When tackled on the subject of the company’s overseas strategy, Mahon seems eager to confine the company’s overseas ventures to Scotland for the moment. “There are a number of things to consider. We wanted to be number one player and achieved that in Ireland and Northern Ireland, and really if you look at Scotland the market is not dissimilar. We’ve picked up the number two player in the Scottish market and our absolute priority is to get to that number one position by using the same business model that worked in the Irish market. You can never get complacent. Our priority is to build and grow. We’ve a dedicated Scottish team to bring to number one. The internet is now the proven way to carry out recruitment.”

It is clear from talking to Mahon that despite the hype of the dot-com days, running an online business is no different to running a regular everyday business. She doesn’t buy into any mysticisms surrounding e-commerce.

“You need revenue sources and to deliver on it. In the early days it was pump millions into marketing in the expectation that the money would come. Like any traditional business: identify that there is a market for your product; ensure you are delivering something that meets a gap; ask yourself ‘is there a need in the marketplace for this’; fill gap and deliver it cost effectively. The internet is just a medium, a way of delivering business.”

An unexpected bonus that arose from being over a decade in the recruitment business for Irishjobs.ie was its ability to spot trends and develop appropriate products. A key result of this was the creation of an offshoot software venture called Candidate Manager, into which existing investors in Irishjobs.ie Denis O’Brien and Leslie Buckley have decided to pursue a similar stakeholding. Candidate Manager makes software that enables HR departments to manage the recruitment process in terms of receiving CVs and coordinating interviews and selecting candidates for available positions.

The company is understood to have already signed up a number of bluechip organisations in Ireland, including AIB Capital Markets, the Defence Forces, Hibernian Insurance, Statoil, Anglo Irish Bank, Trinity Biotech, McDonalds, Dublin Institute of Technology and pharmaceutical giant Takeda. The company is also targeting the UK software market and has established a number of distribution alliances.

Candidate Manager’s technology is hosted on an ASP (application service provider) basis whereby companies that use the technology pay for a subscription to use the technology in a similar manner to that of CRM giant Salesforce.com. According to a spokesperson for the company, it has beaten off competition locally from established ERP (enterprise resource planning) players like Oracle and PeopleSoft for deals with bluechip customers.

According to Mahon, the company has an entirely separate focus and is run as a separate business from Irishjobs.ie. “The key thing Irishjobs.ie had to do since it started was to keep up with the pace of technological change. We had an IT team here constantly checking the product against competitors because we needed to be with it, if not a step ahead of it and we watched the US market quite closely. Candidate Manager came out of that process. The fantastic thing about technology is you can change business overnight as technology evolves. Competitors can do that too, and that’s a danger but also an impetus to keep moving. We have a strong IT team that is one step ahead of the game and we will wait and see what arises out of that. We saw what was happening overseas, and embarked on a new company and new business opportunity.”

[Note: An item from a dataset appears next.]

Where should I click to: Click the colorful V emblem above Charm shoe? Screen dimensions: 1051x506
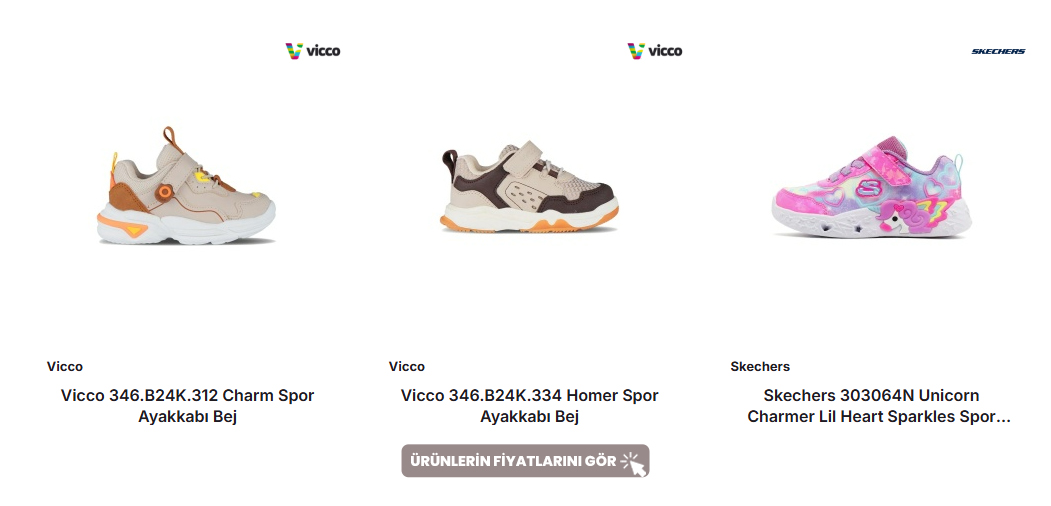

But what really has Mahon fired up is what Candidate Manager will do for the recruitment process. “The big requirement we saw amongst Irish companies in particular was the amount of time spent on the administration of filling job. Also the reporting issues, which are important if you are spending money. Our candidate management system takes the time headache out by streamlining the process, managing it and ensuring that candidates are acknowledged and kept up to date with how their application is doing.

“A company’s reputation and name is boosted by having an increasingly professional approach, but also it cuts down on the cost of time and resources associated with the recruitment process,” Mahon concluded.